そして差し出された触手を、震える手で握り返した。
(呪いの刻印とか、そういう儀式かな……。うへえ、ぬるっとして気持ち悪い……。あ、でもひやっとして、ぷにぷにしてるのは気持ちいいかも……。ベッドの素材にいいかもなあ。ぬるぬるは嫌だけど、そこは干し草をかぶせたりして……)
半ば現実逃避していると、
「たっ、大変だ! すぐに長老様に……って、ええっ!? ここももう魔物に襲われていたのか!?」
傷だらけのエルフの若者が村の外から駆けてきた。
息も絶え絶えで、服もぼろぼろで泥まみれだ。
「どうしたのっ!? あ、この化けも……こちらのキッポン様は、だ、大丈夫だから! とりあえず長老のところで話を聞かせて!」
「お、おう? ありがとう、助かるぜ……」
リーフはまごついている男に肩を貸し、長老のところへ向かおうとした。
しかし、村にたどり着いたことで力を使い果たしてしまったのか、男の体がひどく重たい。

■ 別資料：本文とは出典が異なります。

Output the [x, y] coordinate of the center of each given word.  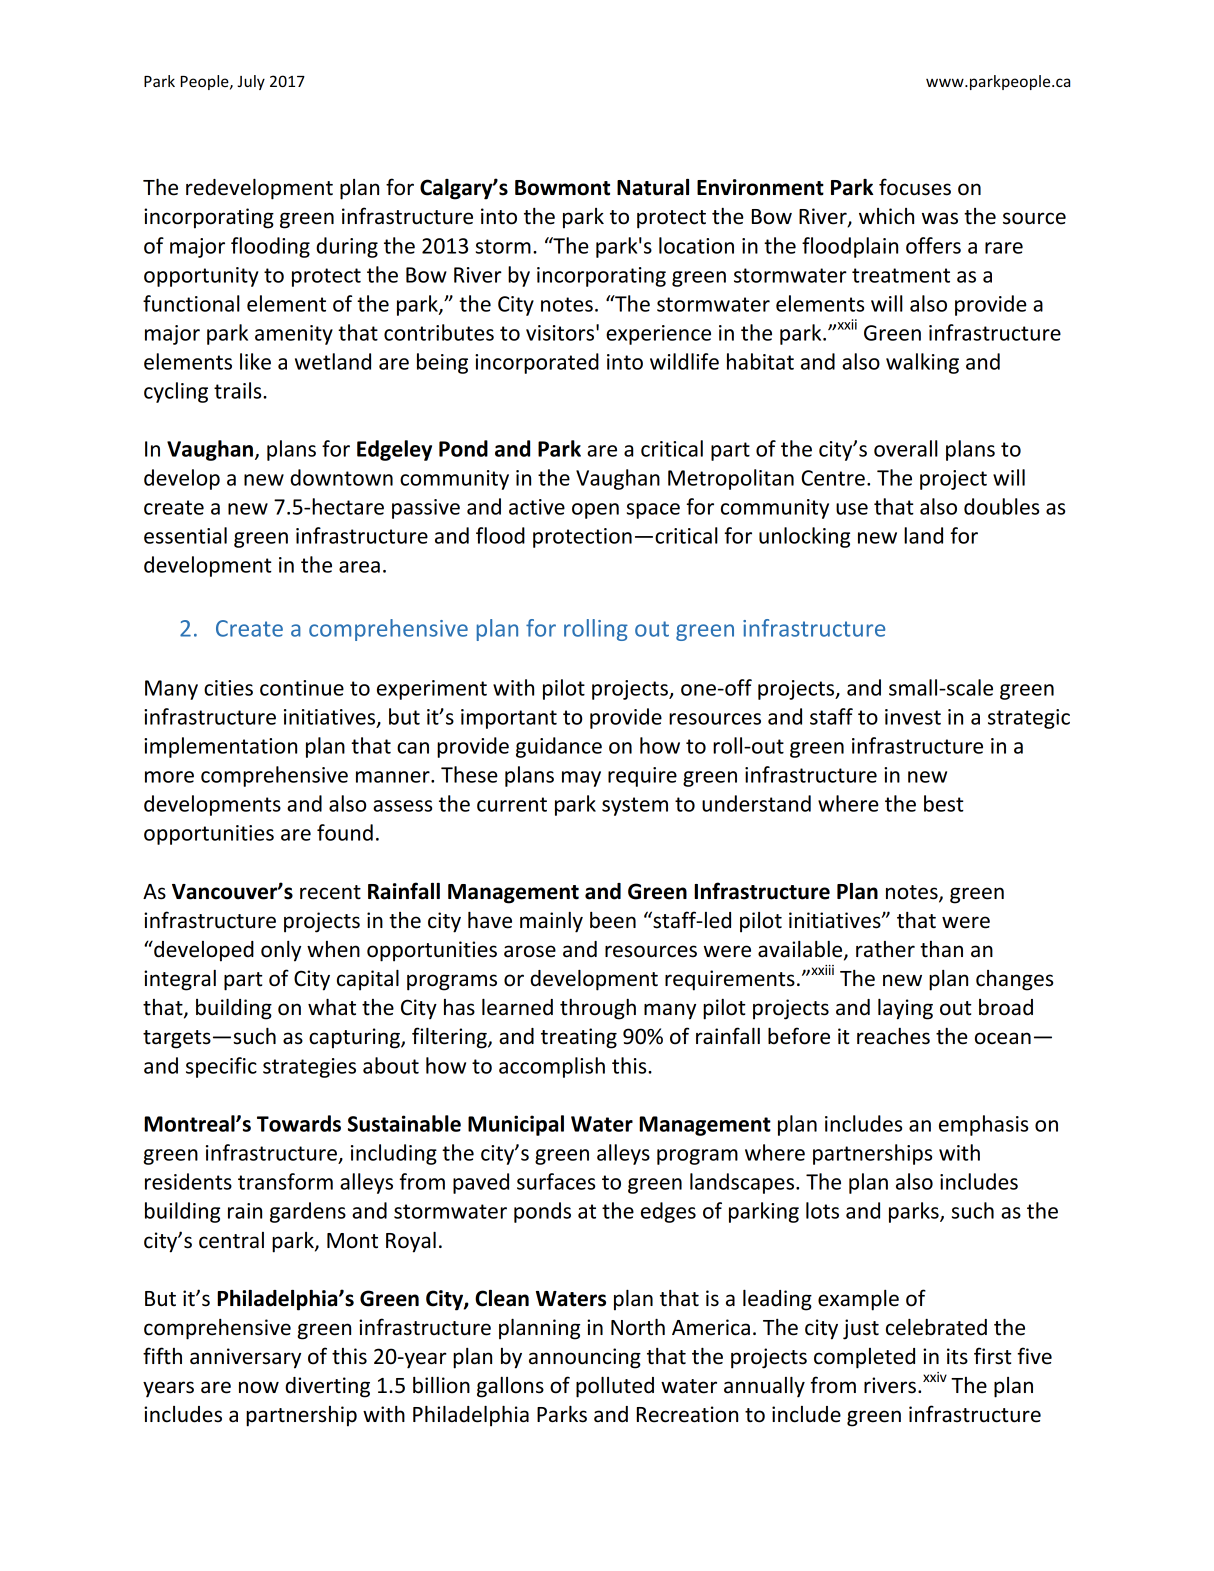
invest [913, 717]
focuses [915, 187]
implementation [220, 747]
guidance [559, 747]
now [259, 1387]
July [251, 82]
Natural [653, 187]
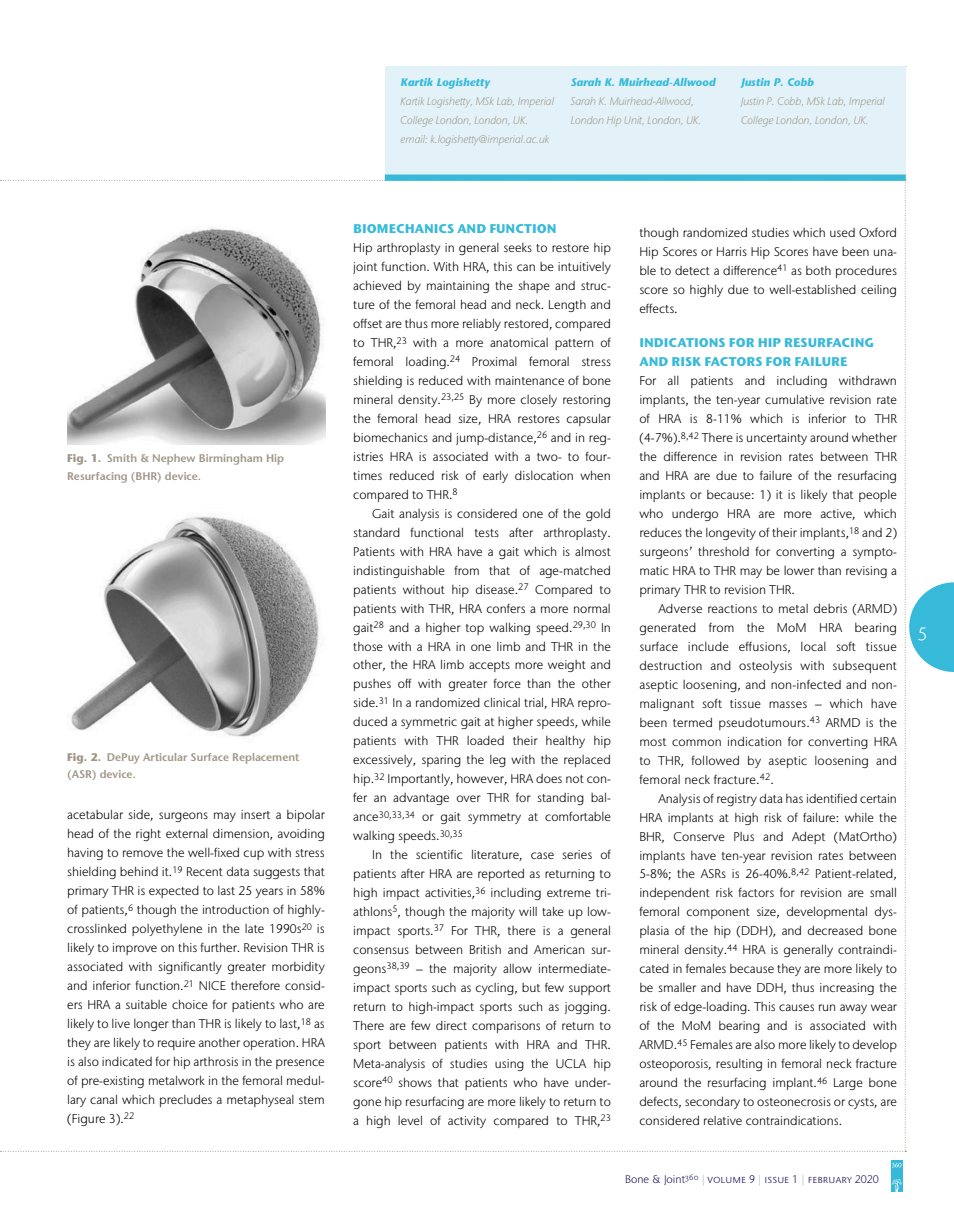 The height and width of the screenshot is (1232, 954). Describe the element at coordinates (187, 833) in the screenshot. I see `external` at that location.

(ううっ、せっかく化け物から離れるちょうどいい口実ができたのに、重くてなかなか進めない……)
と、リーフが苦戦していると、
「オレ ハコブ。オレ マカセル」
「ぎえええええええええええええええええ!?」
キッポンから伸びた触手が二人をぐるぐる巻きにし、軽々と持ち上げた。
「やめっ!? やめっ!? た、助けてっ!! もごっ、もごもごっ……!?」
「ちょっ、こいつは問題ないんじゃなかったのか!? もがっ、もがもがっ……!?」
二人して手足をばたばたさせてもがくが、キッポンは意に介した様子もなく村の中を進んでいく。ついでに勢い余った触手が口を覆い、叫ぶことさえ封じられた。
なお、このときのキッポンの心境であるが、
(うふふ、エルフ少女とパーフェクトコミュニケーションの直後に怪我人の救出。これは好感度爆上がりだよね!)
などと浮かれていた。
(へえ、村の中ってこうなってるんだ。エルフの家ってツリーハウスみたいになってるんだなあ。畑もあるし、森の恵だけで生きているわけじゃないんだな。お、村の真ん中にはすごくでっかい樹があるんだな。目的地はあそこかあ)
もがくリーフの反応から目的地を察したキッポンは、1トン超の巨体をぷるぷると震わせながら村の中央――エルフの集会所ににゅるっと二人の身柄を届けた。